Equities

Last week in a note to our clients we discussed briefly the future of the Australian rare earths industry which has been given a boost by the US/China trade war and vocal backing by the Australian government. China currently have a stronghold but there are players in the industry looking to slowly alter that trend and make a long-term dent in a multi-billion dollar sector. In this note we highlight a couple of companies at the forefront of a battle that is set to wage for decades to come (there are plenty more not mentioned here).

New age technologies require rare earth elements as a key ingredient across a broad spectrum of gadgets and in cars. The uses for rare earths are growing by the year and China has positioned itself well to capitalise on the growth being experienced and to come. Australian however, has a good opportunity to challenge the status quo.


Arafura Resources (ASX: ARU) 

Aiming to be Australia’s next big neodymium-praseodymium producer, ARU completed a definitive feasibility study (DFS) of its 100%-owned Nolan project in the Northern Territory and is aiming for commissioning by early 2022. The DFS indicates a low-cost operation with a 23-year mine life. The project is huge with an estimated capital cost of $680m. Upon completion ARU hopes to be capable of supplying up to 10% of global demand for rare earths used in magnets.

Short term progress continues and a June capital raising took place with funds to be used to accelerate development of the project and undertake a drilling program aimed at extending the mine life. The biggest issue for the project will clearly be funding (and share dilution) but with strong demand for the element anticipated for a long time to come, it is difficult to foresee challenges to raise money when that dilemma arrives.

In late July, ARU released an indicative project timeline that depicts construction starting in October 2020 and operations to start late 2022. In the meantime, management is actively pursuing off-take agreements for project funding, targeting magnet manufacturers in Japan and China, as well as car and wind turbine makers in Europe and Korea.
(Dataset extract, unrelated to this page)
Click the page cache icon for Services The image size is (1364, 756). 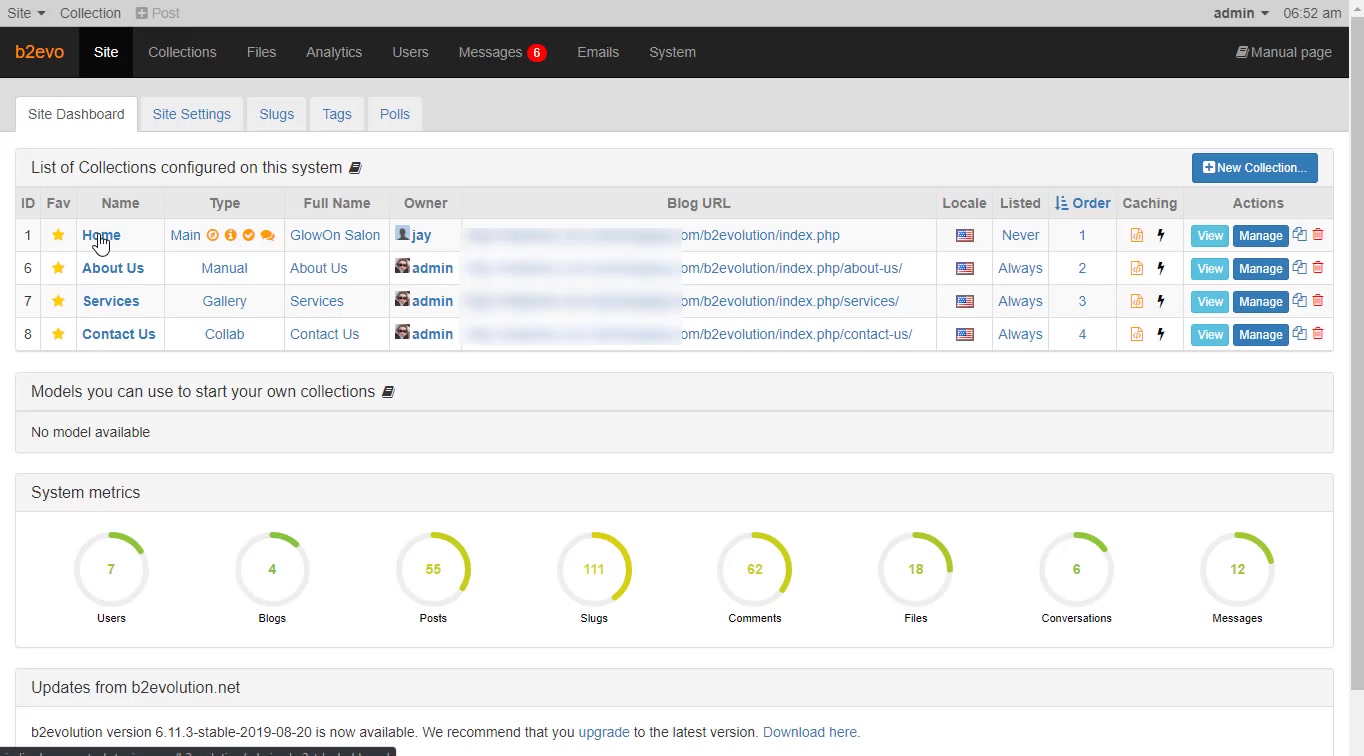[x=1137, y=301]
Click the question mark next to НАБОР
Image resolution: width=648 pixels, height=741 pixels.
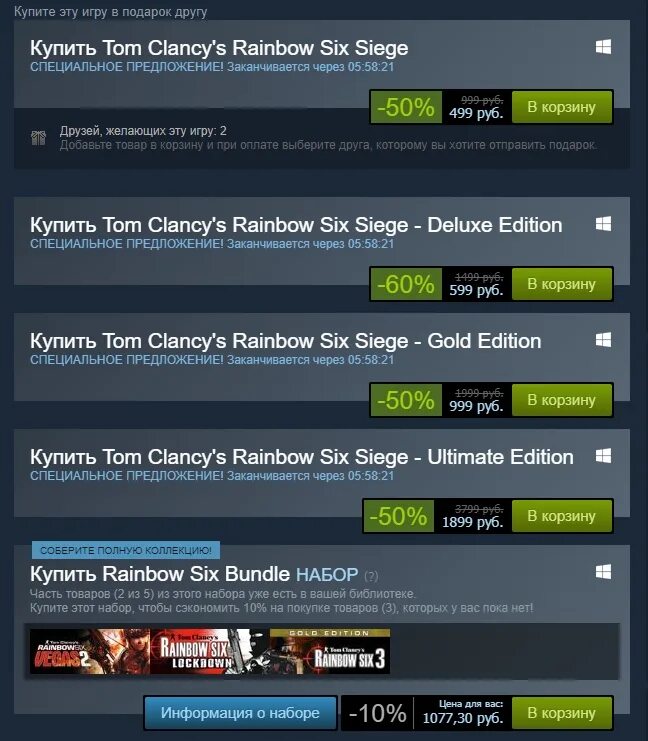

In addition to Nolan, ARU holds the Aileron-Reynolds exploration project north-west of Alice Springs in the NT. According to the company, the project is considered to be highly prospective for apatite-hosted neodymium-praseodymium mineralisation.

Lynas Corporation (ASX: LYC)

LYC currently boasts the reputation of being the largest rare earths producer outside of China. The company operates the famous Mt Weld mine in Western Australia, where it initially processes at its own concentration plant before shipping the materials to Malaysia for refining. The company has continued to deliver good news to market about the project itself and in 2018 it announced a 70% increase in resources and a 60% hike in reserves, indicating a +25 year mine life. Furthermore, it posted a 50% jump in full-year profit for the 2019 financial year of $80m, as well as record annual production. LYC is not resting on its laurels however and is in the process of ramping up capacity at Mt Weld to meet current and future demand, with a third tailings storage facility commissioned and stockpiling of ore also underway.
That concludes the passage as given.